Argentina’s Hadai Pandit Institute Holds Congress on Conscious Sustainable Development
Over 30 speakers are explaining sustainable development from a Krishna conscious point of view at the Congress on Conscious Sustainable Development, which is running from September 6th to 10th and is entirely in Spanish. Viewers from all over South America are signing up at https://hadaipandit.org/ and watching at https://www.facebook.com/congresodssc.
The online event is the first organized by the Hadai Pandit International Institute, an upcoming online school which will provide Waldorf-style education along with principles from the Bhakti-Yoga tradition. The Institute is set to launch next year with elementary school, and aims to eventually provide education all the way up to college level.
Around 100 registered audience members are attending every day, with many more watching on Facebook. The majority of registrants are professionals in various fields who are interested in learning about the Bhakti perspective on sustainable development; many ISKCON devotees are also in attendance.
Talks start at 10:00am every day and run until 5 or 6pm in the afternoon, given by a variety of devotee professionals, experts and academics in different fields – many of them ISKCON gurus.
“Each day is separated into different topics,” explains co-organizer Arjuna Sakha Das. “We’re talking about psychology, yoga, health, education in general, sex education, housing, tourism – everything that has to do with human activities or human behavior. We’re discussing sustainable development of a country or civilization, but always adding Bhakti Yoga philosophy.”
The main goal of the Congress, through all the talks, is to present the philosophical principle of Ishavasyam – everything belongs to God – which appears in the first verse of Sri Isopanishad and is quoted many times in the Srimad Bhagavatam.
“We want to explain this principle from different viewpoints, always linking back to how this idea that everything belongs to God is the only way to have sustainable development in our civilization,” Arjuna Sakha says.
Different speakers are doing this in different ways. “For example, Hridayananda Das Goswami is discussing “evolution in education” and how education today has evolved to a more materialistic standing,” Arjuna Sakha explains. “He’s asking the questions, ‘Are we getting better education today or not?’ And ‘Can we have a better education by adding Krishna conscious or spiritual principles to our schools?’”
Meanwhile Hanumatpresaka Swami is explaining the basics of Varnashrama Dharma, and giving his viewpoint on how it can be implemented in today’s society.
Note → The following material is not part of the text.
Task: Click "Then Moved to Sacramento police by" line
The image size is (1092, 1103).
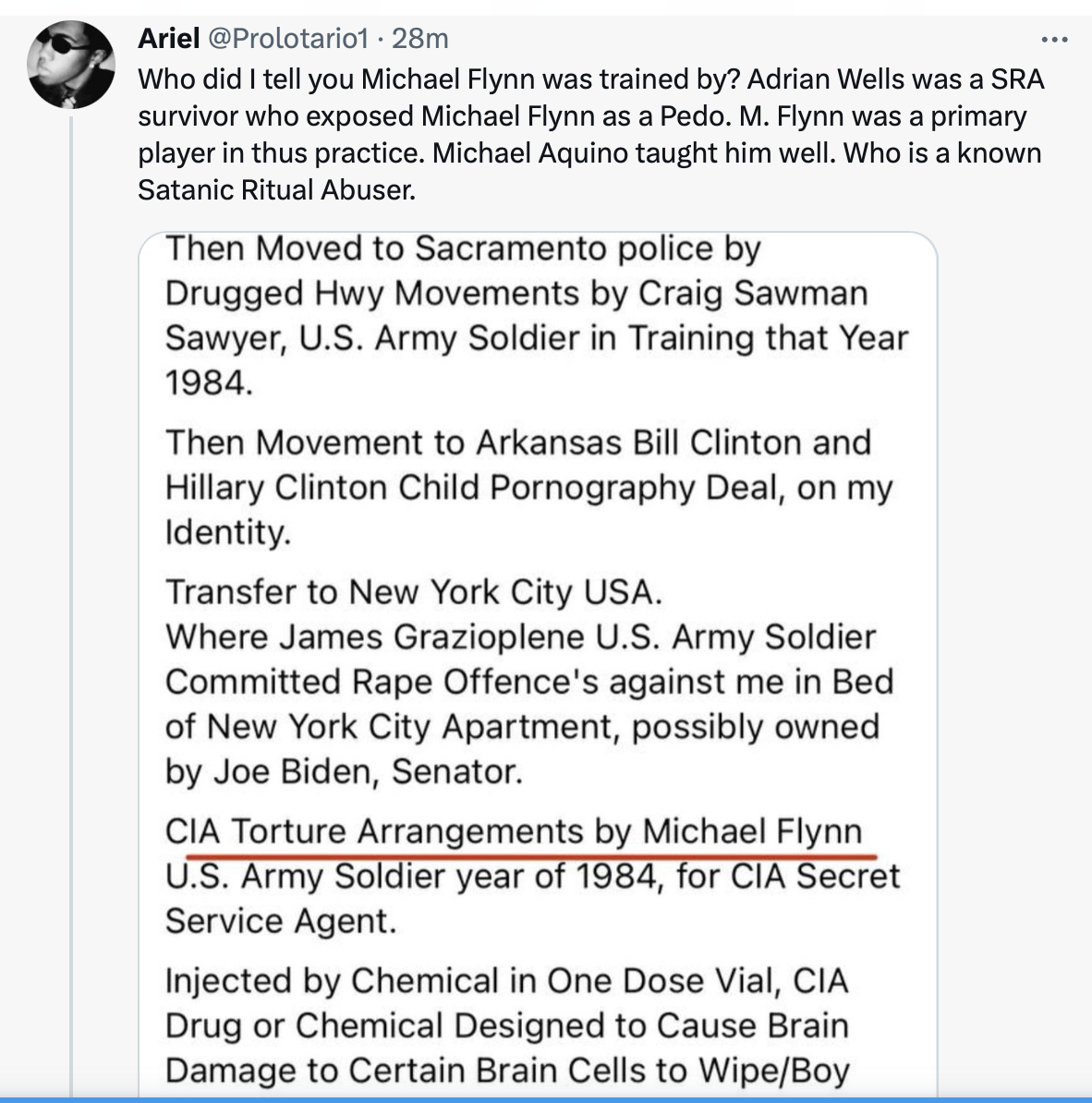Action: (x=463, y=248)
Krishna Kshetra Swami and Bhakti Sundar Goswami are both elaborating on the topic of sustainable development in relationship with the sacred – how religion, spirituality, and God consciousness are the fundamentals of sustainable development.
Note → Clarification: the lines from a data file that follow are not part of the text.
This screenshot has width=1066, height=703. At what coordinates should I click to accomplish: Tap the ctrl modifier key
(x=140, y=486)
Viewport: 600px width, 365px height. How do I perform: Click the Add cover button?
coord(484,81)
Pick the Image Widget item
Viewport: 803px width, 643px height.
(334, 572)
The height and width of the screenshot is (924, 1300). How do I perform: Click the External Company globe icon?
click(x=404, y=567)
On Thursday, Purushatraya Swami is speaking about recycling and energy use from his many years of experience working on farm communities in Brazil. And on Friday, Bhaktimarga Swami is talking about sustainable development from the standpoint of the arts – how drama, music, and cinema can help educate people in sustainable development.
Further, Chaitanya Lila Devi Dasi and Govinda Lila Devi Dasi are talking about yoga and sustainable development. Raivata Das, who is developing a rural project in Mayapur, is talking about his experiences living in a farm community. Medical doctors Radhika Devi Dasi and Nikunja Bihari Das are speaking on Ayurveda and nutrition in relation to sustainable development. Kishor Chandra Das is giving a talk about sex education. Harikirtana Das is speaking about how the principles of yoga are synonymous with sustainability. And there are many more.
“Our hope for the Congress is that people who don’t know about Bhakti-yoga or Krishna consciousness will have a broader view of what we’re doing, and what our aim is,” says Arjuna Sakha. “We want to show them that Krishna consciousness is not just about monks and temples, but about professionals and family people, who live in society and who are interested in preserving nature, caring for the planet, recycling, and taking care of our resources. We’re all on the same team, trying to save the planet – we’re just adding God to the equation.”